Çapraz çizgileri kullanmak hareket ve yön anlatmak için harika bir yoldur. Doğal dünyaya baktığımızda da dik durmayıp çapraz olarak yere yönelmiş bir direğin düşeceğini kolaylıkla varsayabiliriz. Bu çizgileri hareketle bağdaştırmanın mantığı biraz da budur. Çapraz çizgiler izleyicinin bakışını tüm görüntü boyunca yönlendirerek hareket hissini aktarırlar. Derinlik ve perspektif yaratabilir ve heyecan duygusu uyandırabilir.
Kıvrılan ve bükülen çizgiler gözü çok yormazlar ve fotoğraf karesinde farklı bir ilgi uyandırırlar. Doğayla ilişkilendirilen bu çizgiler göze tanıdık gelerek bir rahatlama sağlar. Gözün tüm fotoğrafta gezinebilmesi ve arzulanan her şeyin görülebilmesi için kılavuzluk ederler. Acele etmeyin yavaş olun diye fısıldadıklarını bile düşünebiliriz. Yönüne bağlı olarak melankolik ve umut verici duygulanımlar da yaratırlar. Bu çizgilerin eğrilikleri arttıkça hareket duygusu da beraberinde gelir.
Çizgilerin genişliği bile ifadeyi etkileyebilir.
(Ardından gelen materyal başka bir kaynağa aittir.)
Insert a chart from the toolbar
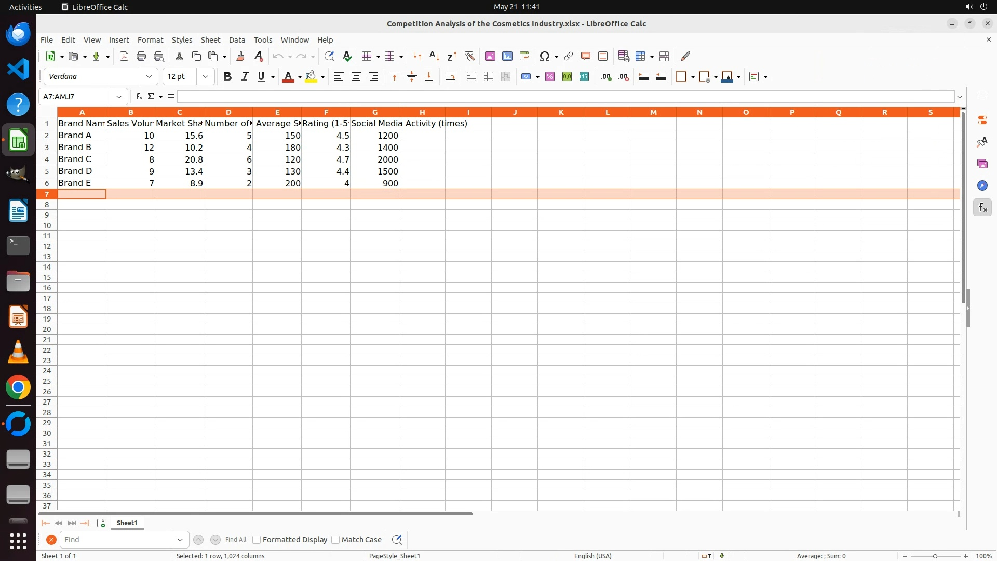 507,56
Kalın çizgiler kompozisyona güç ve asalet kazandırıp saygıyı temsil eder. Bununla beraber kalın çizgilerin beraberce çok fazla kullanılması çok bunaltıcı ve kasvetli bir anlatım oluşturabilir. Öbür türlü ince çizgiler kırılganlık hissi verirler ve rahatsız etmeden gözü yönlendirmekte oldukça başarılıdır. Korunmasız hissettirebilir, rahatlık ve huzur duygusu yaratırlar. En iyisi kompozisyonu farklı çizgi ağırlıklarıyla dengelemektir.
Gözümüze kılavuzluk ederek bizleri ana ögeye götüren çizgiler çerçevenin herhangi bir yerinden başlayabilirler. Sadece neyi ön plana çıkarmak istediğimizi düşünüp planlamamız gerekmektedir. Bunun için farklı açı ve perspektiflerden bakarak konuya odaklanmalı, gözlerimizi test etmeli, bir adım geriye giderek tüm kareye karşıdan tekrar bir bakmalıyız. Böylece bir görüntüyü daha ilgi çekici bir hale getirebilir her şeyden önemlisi anlatmak istediklerimizi çok daha iyi vurgulayabiliriz.
Sadece bir çizginin izleyicinin algısını ne kadar etkileyebildiğini gördükten sonra, çizgilerin sessiz bir gücü olduğunu rahatlıkla söyleyebiliriz. Artık kendimiz hikaye anlatırken ve başkalarının aktarmaya çalıştığı duyguları anlamaya çalışırken çizgileri rahatlıkla takip edebiliriz.